Tapi, Djajang Nurdjaman, ada dalam bola kristalnya. Djanur, demikian pesepakbola legendaris asal Majalengka ini disapa, diramalnya akan dipecat Persebaya Surabaya.
Djanur sukses membawa Persebaya dalam serangkaian kemenangan beruntun di akhir musim lalu. Membawa Persebaya menjadi spesialis tim penjegal calon juara hingga tiga poin demi tiga poin masuk rekening.
Berakhir di peringkat kelima dari 18 peserta dalam debut kembali ke kompetisi top flight setelah delapan tahun menepi dari sepakbola nasional tentu bukan prestasi buruk.
Tapi, sepakbola itu kejam, kang! Seri 2-2 melawan Madura United di kandang pada akhir pekan lalu menjadi perpisahan pahit baginya. Ekspresinya bangkit dari tempat duduk lalu berdiri, mengepal kedua tangan dan melayangkan tangan kanan bak petinju melayangkan upper-cut usai gol penalti Irfan Jaya ternyata tak menyelamatkan nasib pelatih yang pernah berguru hingga ke Italia ini. Your time is over, kang!
Djajang Nurjaman adalah pahlawan bagi Persib Bandung. Gol tunggalnya di menit ke-77 pada final Divisi Utama Perserikatan 1986 di Stadion Utama Senayan membuat bond Bandung itu menaklukkan Perseman Manokwari. Usai pertandingan, Djanur dielu-elukan puluhan ribu bobotoh, kelompok suporter Persib Bandung.
Empat tahun kemudian, musim 1989/1990, Persib kembali jadi juara Perserikatan. Sebuah umpan silang Djanur, saat itu umurnya 31 tahun, menjadi assist bagi gol kedua Persib yang dicetak Dede Rosadi. Persib menjadi juara setelah mengalahkan Persebaya 2-0.

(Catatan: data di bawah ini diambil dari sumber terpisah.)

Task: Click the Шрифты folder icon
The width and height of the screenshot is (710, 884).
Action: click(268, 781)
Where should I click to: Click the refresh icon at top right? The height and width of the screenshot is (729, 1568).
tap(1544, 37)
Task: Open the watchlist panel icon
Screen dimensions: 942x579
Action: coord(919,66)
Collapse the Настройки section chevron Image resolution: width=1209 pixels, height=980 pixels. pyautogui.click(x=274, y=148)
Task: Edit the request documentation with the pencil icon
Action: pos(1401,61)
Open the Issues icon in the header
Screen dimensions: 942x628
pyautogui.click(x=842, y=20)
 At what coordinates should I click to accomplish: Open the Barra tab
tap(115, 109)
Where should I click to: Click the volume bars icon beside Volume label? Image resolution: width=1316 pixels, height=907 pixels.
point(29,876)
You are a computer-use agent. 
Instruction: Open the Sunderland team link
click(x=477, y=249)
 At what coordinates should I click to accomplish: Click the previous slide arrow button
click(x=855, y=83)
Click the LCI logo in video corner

Sahabat saya, pengamat statistik sepakbola penggila Persebaya, Dhion Prasetya menyodorkan fakta ini. Selama dua musim kompetisi Liga 2018-2019 (masing-masing tidak dijalani dengan utuh, baik dari awal maupun hingga akhir).
Djanur mencatat 27 Main, 13 menang, enam seri, delapan kalah dengan memasukkan 49 gol dan 34 kali kebobolan. Tak ada gelar, kecuali finalis Piala Presiden dan delapan besar Piala Indonesia.
Di Piala Presiden, hasil runner-up diraih setelah mengakui keunggulan Arema FC di final kedua. Total Persebaya delapan kali main, dengan lima menang, dua seri dan satu kalah, total gol 15-11 di turnamen ini.
Adapun di Piala Indonesia, Djanur membawa Miswar Saputra dkk enam kali main, dengan empat menang, sekali seri dan sekali kalah, total gol 25-6 di turnamen ini.
Hampir setahun Djanur mencari penghidupannya di Kota Pahlawan. “Tepatnya 355 hari,” kata Dhion. Diawali dari 11 September 2018 dan berakhir pada 10 Agustus 2019.
‘Beti’ alias beda tipis dengan Alfredo Vera, pria Argentina yang digantikannya. Vera membesut Persebaya 390 hari dari 6 Juli 2017 hingga 31 Juli 2018.
Djanur sudah pergi. Siapa penggantinya masih misteri. Kalau pelatih nasional, harapannya ada pada mereka yang berjiwa ‘Suroboyo’. Baik memang asli ‘Arek’ ataupun memang pernah membela tim hijau-hijau. Tapi stoknya ya itu-itu saja.
Kalau Bejo Sugiantoro dianggap belum layak, tinggal lah nama Jaya Hartono, Freddy Muli, Aji Santoso, Subangkit, Bonggo Pribadi, atau siapa lagi?
Kalau pun pelatih asing, dia harus benar-benar berkualitas dan bukan buangan. Jacksen sudah kembali ke Papua. Tentu, maunya bukan pelatih impor yang kaleng-kaleng.
Djanur sudah pergi. Kalau Vera pergi dengan nasib serupa-gagal mempertahankan tren kemenangan-tapi mendapat simpati dan ucapan terimakasih dari para pemain, apalagi yang tak layak bagi Djanur?
Djanur sudah pergi. Ia tetap layak dihormati. Setidaknya, dengan kemenangan di kandang Arema, 15 Agustus nanti, dan pemain plus Bonek berpesta, sebagai perpisahan nan agung bagi Sang Akang.
Hatur Nuhun, Kang Djanur!
*Jojo Raharjo, pendukung Persebaya, menyambung hidup di Jakarta. Sehari-hari sebagai Tenaga Ahli Komunikasi Politik Kantor Staf Presiden dan Kepala Divisi Kemitraan Badan Olahraga Profesional Indonesia (BOPI). Tulisan ini adalah pendapat pribadi.